Incremental historization using CDC and Airbyte MSSQL connector

May 11, 2022 · 13 min read

Dr.sc.nat.

In many cases datasets have no constant live. New data points are created, values changed and data expires. We are interested in keeping track of all these changes. This article first presents collecting data utilizing JDBC and deduplication on the fly. Then, a Change Data Capture (CDC) enabled (MS)SQL table will be transferred and historized in the data lake using the Airbyte MS SQL connector supporting CDC. Methods for reducing the computational and storage efforts are mentioned.

In the getting-started -> part2 -> keeping historical data historization is already introduced briefly. Here, we go in slightly more detail and track data originating from an MS SQL database. For the sake of simplicity, the tools and systems are deployed in Podman containers, including SDLB, MSSQL server, as well as the metastore and polynote.

Here, a workflow is modeled, gathering data from a (MS)SQL database to the Data Lake. Therefore, the following steps will be performed:

initializing a MS SQL server
importing data into MS SQL table
injecting data into the data lake
modifying data on the SQL server side
re-copy / update data into data lake

The data will be inspected and monitored using a Polynote notebook.

▶ **RAW DATA**

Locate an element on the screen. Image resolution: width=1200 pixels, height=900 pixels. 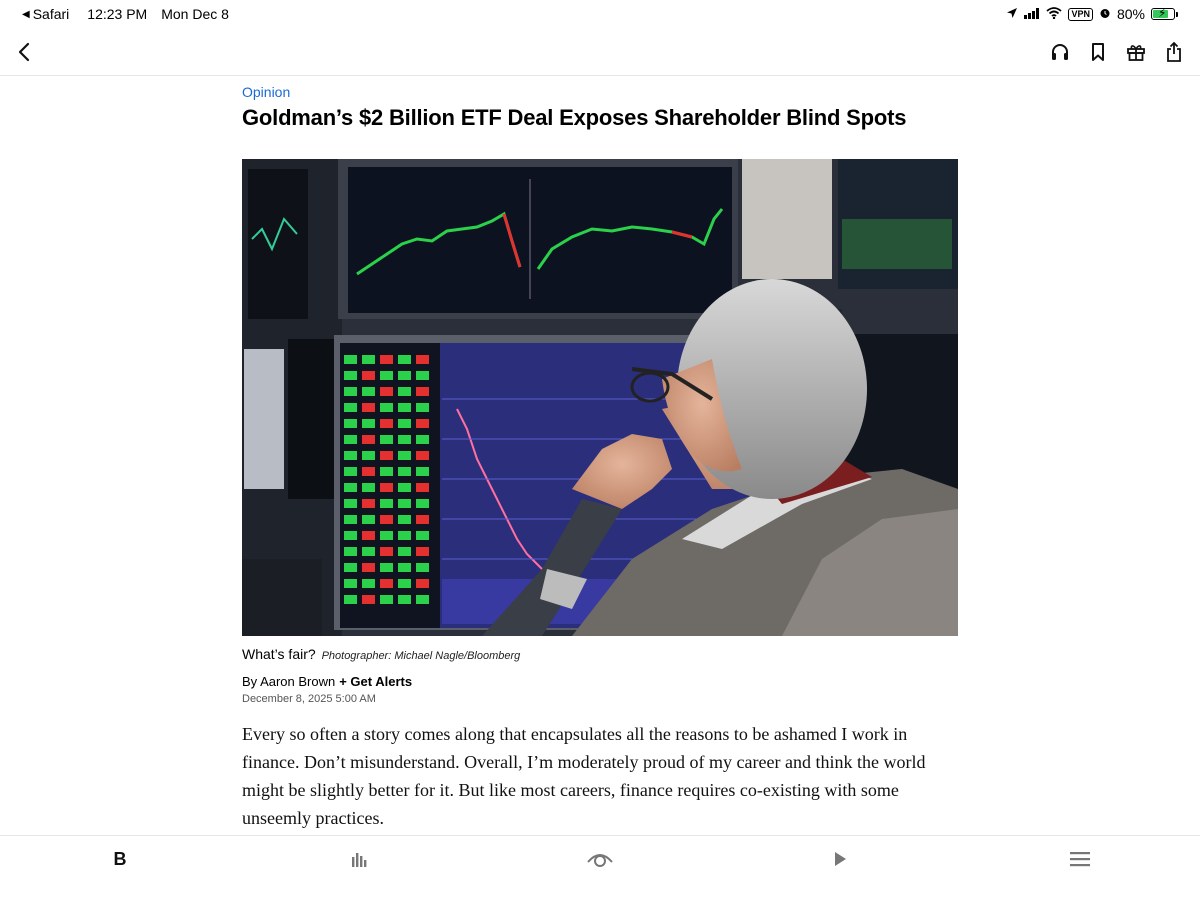
back-triangle-icon: ◀ is located at coordinates (26, 14).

▶ **TASK REQUIREMENTS**
How does the sentence "The data will be inspected and monitored using a Polynote notebook." from the article on incremental historization read in German?

▶ **TASK ANSWER**
Die Daten werden mithilfe eines Polynote-Notebooks untersucht und überwacht.